An Arizona federal judge rejected C.R.Bard's appeal for a new trial and judgment in a $3.6 million verdict awarded to a woman, who suffered complications due to fracture and migration of the G2 IVC filter.

The plaintiff was implanted with the IVC filter in 2007, which gradually broke, tilted and migrated, causing injuries to her inferior vena cava. She filed a lawsuit against the manufacturer for being negligent in providing adequate warning about the faulty device to her doctors. The U.S. District Court, District of Arizona found C.R. Bard liable for the woman's complications. The plaintiff was awarded $1.6 million in actual damages and $2 million in punitive damages in March. The company stated that the plaintiff had “utterly failed to present any evidence at the trial on the fundamental premise” of negligent failure to warn.

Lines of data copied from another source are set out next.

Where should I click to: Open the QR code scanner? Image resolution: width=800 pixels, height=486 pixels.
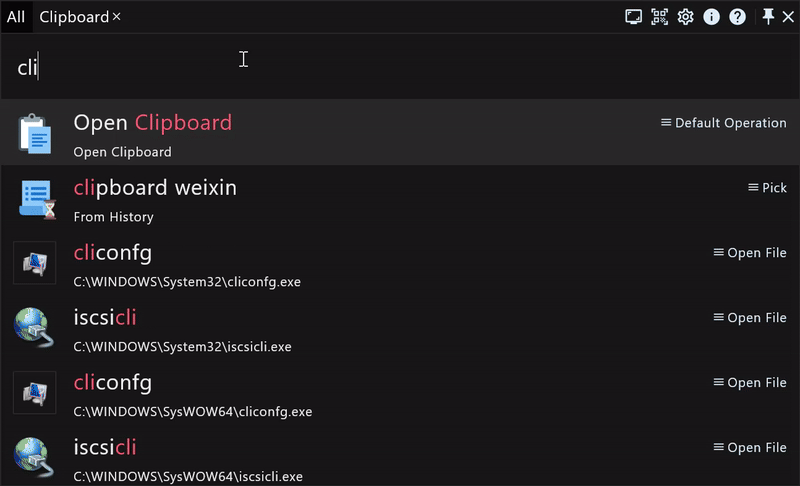click(659, 17)
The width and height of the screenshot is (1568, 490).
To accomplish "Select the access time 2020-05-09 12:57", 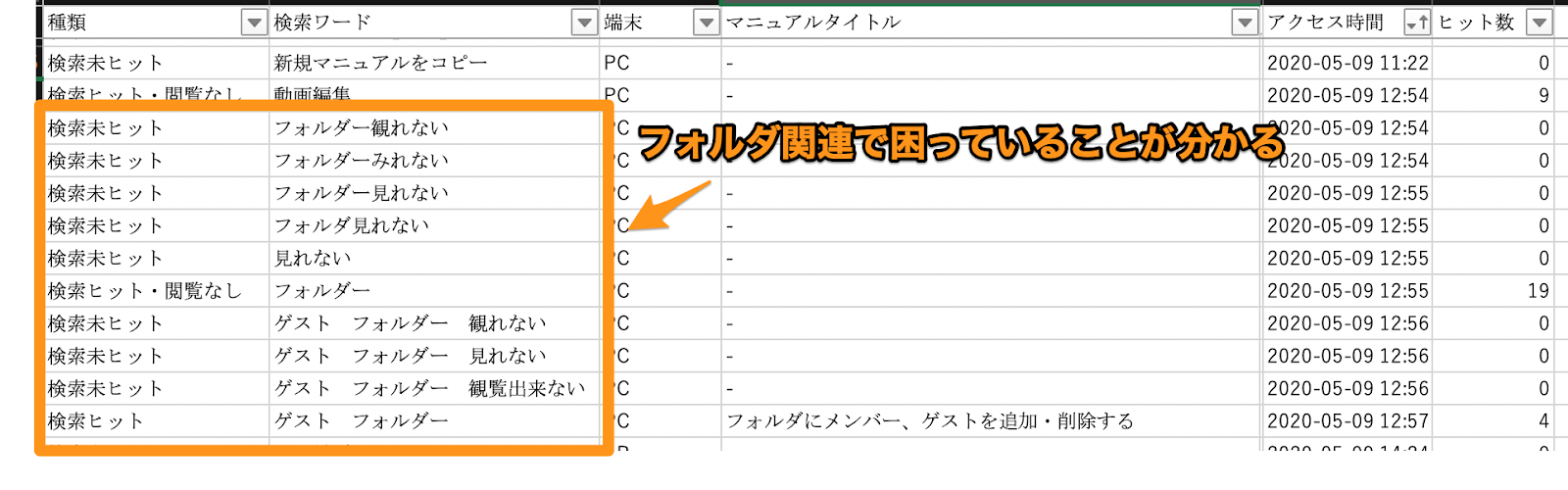I will [1348, 421].
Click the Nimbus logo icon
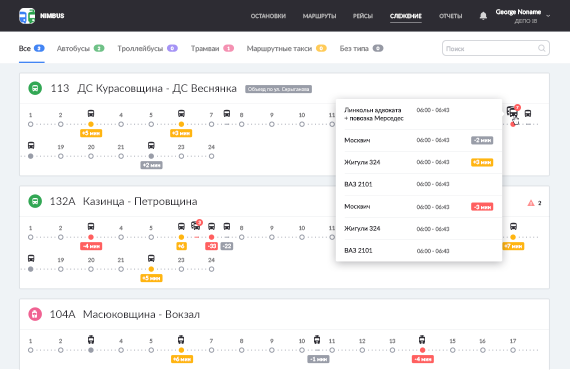This screenshot has width=570, height=370. point(27,16)
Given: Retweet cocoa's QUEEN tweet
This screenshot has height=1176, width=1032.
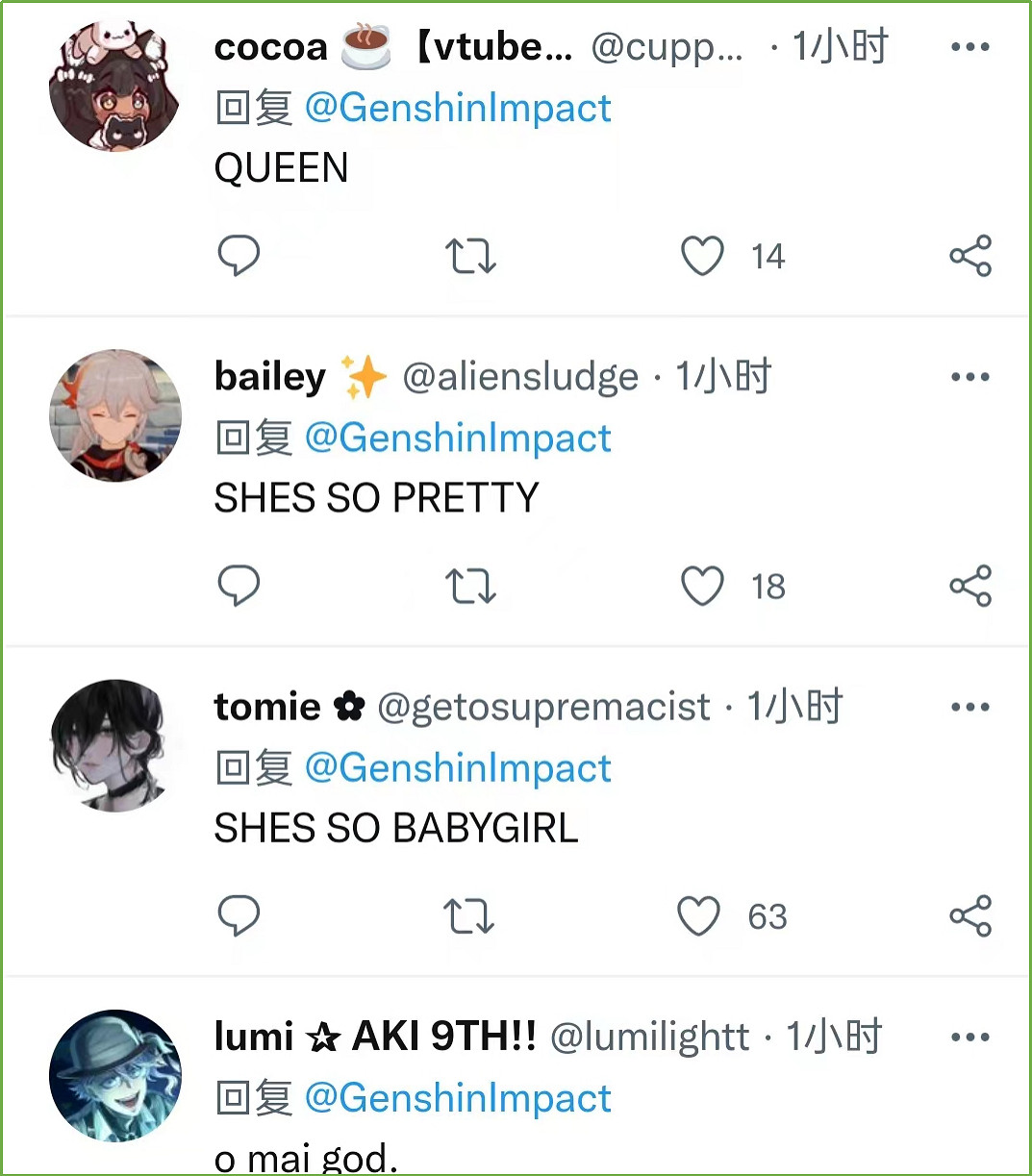Looking at the screenshot, I should 470,257.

Bard called the jury's verdict “irreconcilably inconsistent" and filed motions for a new trial and a judgment as a matter of law on April 23rd. On June 19, 2018, Judge David Campbell rejected both arguments by Bard, and stated: “the focus in negligence is on the manufacturer’s conduct, while in strict liability it is on the product and the user’s expectations.”

More than 4,000 IVC filter product liability lawsuits are federally-filed against C.R.Bard over claims including filter migration and organ perforation. Judge David G. Campbell overlooks the multidistrict litigation (MDL No. 2641;  In Re: Bard IVC Filters Products Liability Litigation) formed on August 17, 2015, in the District of Arizona.